Wednesday, October 18, 2006

Cruddas launches deputy campaign

Generally I think Jon Cruddas MP is a big asset to Labour and makes a very intelligent contribution to the debate on the future of the Party.

Although I don't expect to be voting for him I am pleased that he is formally launching his Deputy Leadership campaign today, as he will inject an important set of topics around the union link and rebuilding Party activism into the contest.

What I don't get is his vision for the strategic political positioning of the Labour Party.

It seems to be based largely on what he perceives as the lack of attention paid to his constituency, Dagenham, and others like it, because New Labour has been focussed on "middle England".

I think this is fundamentally mistaken. I don't claim to know Dagenham well, but I'm very familiar with the political attitudes of the culturally working class white diaspora from the East End having fought nearby Castle Point, just along the A13, in the '05 General Election and campaigned in one of last summer's council by-elections against the BNP in Barking. My partner was the Agent for John Cryer in next door Hornchurch so as a household I think we have a reasonable take on the politics of that part of London.

My perspective is:
- New Labour was actually specifically targeted at precisely the kind of skilled white working class voters who live in Dagenham. We are basically talking people who used to vote Labour until 1979 then lots of whom defected to the Tories in the '80s. Right-to-buy on council housing would have been a huge factor in generating support for Thatcher in Dagenham. It should have been a heartland Labour area and now is again but certainly wasn't then - in both 1983 and 1987 the Tories came within 3,000 votes of winning Dagenham. They also came within 4,000 of winning Barking in '83 and '87, and less than 3,000 off winning even Newham South in 1987 and 1992. The same would be true of seats with similar demography: "white flight" from the inner city and automotive industry jobs in the Midlands. New Labour wasn't about ignoring these kind of seats - because the voters in them are the same demographic who in smaller numbers are critical to winning key seats like Basildon and Harlow - it was all about listening to their concerns and getting them back to their historic party, Labour.
- Whilst voters in that part of the world are sometimes quite left wing on say, public services or support for manufacturing, they are highly aspirational (by definition - they are either first or second generation East Enders who did a Tebbit and "got on their bikes") and that aspect of New Labour's positioning appeals to them.
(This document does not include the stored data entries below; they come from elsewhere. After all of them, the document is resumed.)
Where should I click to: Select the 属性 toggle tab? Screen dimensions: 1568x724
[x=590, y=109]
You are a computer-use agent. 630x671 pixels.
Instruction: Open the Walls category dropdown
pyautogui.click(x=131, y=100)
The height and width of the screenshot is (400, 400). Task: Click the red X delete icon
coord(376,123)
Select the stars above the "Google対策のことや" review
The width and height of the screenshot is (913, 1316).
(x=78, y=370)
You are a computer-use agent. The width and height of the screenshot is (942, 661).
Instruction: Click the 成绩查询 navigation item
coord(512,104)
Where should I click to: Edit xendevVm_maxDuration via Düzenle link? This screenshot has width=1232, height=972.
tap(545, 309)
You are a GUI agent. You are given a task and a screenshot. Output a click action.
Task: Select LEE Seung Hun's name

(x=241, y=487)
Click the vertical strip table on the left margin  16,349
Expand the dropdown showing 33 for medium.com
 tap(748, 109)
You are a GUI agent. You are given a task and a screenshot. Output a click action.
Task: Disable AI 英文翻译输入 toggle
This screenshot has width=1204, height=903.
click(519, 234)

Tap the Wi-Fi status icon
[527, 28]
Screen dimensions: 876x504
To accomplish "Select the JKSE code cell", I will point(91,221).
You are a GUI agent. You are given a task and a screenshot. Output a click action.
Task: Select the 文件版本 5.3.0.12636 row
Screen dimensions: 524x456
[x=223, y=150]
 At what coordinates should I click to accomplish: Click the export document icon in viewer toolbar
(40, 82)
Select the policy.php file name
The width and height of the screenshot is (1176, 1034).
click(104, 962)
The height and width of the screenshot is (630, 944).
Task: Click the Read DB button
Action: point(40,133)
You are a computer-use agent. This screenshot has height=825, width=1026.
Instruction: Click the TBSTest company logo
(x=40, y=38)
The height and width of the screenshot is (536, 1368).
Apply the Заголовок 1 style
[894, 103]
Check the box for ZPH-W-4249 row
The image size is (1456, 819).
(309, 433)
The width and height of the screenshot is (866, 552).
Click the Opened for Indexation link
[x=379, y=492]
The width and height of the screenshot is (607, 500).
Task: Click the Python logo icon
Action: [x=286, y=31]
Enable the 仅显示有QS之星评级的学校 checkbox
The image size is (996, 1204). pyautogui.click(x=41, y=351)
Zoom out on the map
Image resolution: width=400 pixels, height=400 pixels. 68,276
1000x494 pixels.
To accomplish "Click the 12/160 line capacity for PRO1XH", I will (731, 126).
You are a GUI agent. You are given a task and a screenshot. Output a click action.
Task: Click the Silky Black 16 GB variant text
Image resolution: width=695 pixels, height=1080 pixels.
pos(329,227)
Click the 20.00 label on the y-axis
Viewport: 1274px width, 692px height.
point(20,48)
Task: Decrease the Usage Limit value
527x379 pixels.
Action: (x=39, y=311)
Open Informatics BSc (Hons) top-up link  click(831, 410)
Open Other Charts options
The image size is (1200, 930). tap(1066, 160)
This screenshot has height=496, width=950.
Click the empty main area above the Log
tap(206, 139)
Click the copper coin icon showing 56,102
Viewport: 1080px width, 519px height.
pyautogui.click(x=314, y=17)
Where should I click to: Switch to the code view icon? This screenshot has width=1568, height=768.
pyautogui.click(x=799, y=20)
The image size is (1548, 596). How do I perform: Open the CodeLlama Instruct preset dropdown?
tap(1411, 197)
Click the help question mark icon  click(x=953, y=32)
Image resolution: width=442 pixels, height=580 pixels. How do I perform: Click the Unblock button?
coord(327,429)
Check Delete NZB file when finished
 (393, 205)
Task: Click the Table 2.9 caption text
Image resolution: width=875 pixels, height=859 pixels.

Dagenham isn't Surrey but it isn't the inner city either - people moved there to escape the inner city.
- The majority of the discontent with Labour that exists in the easternmost bit of London/inner Essex is not because Labour is "too right wing" or too "middle England" - it's because Labour is (wrongly) perceived in that part of the world as "too left wing", "politically correct", "obsessed with helping immigrants". Hence the main opposition in Barking & Dagenham is the BNP. The voters in this part of England are even more obsessed by crime/ASB, immigration and terrorism than "middle England" is (and remember recent polls have said these are the top 3 issues for voters nationally).

So my difference of opinion with Cruddas is:

- I think most Labour policy is actually targeted at his constituents, not neglecting them
- The security agenda around crime, immigration and terrorism is actually essential to him keeping his seat and kicking the BNP off Barking & Dagenham Council, and he shouldn't dismiss it "an ever-more-muscular bidding war amongst politicians to demonstrate who can be tougher".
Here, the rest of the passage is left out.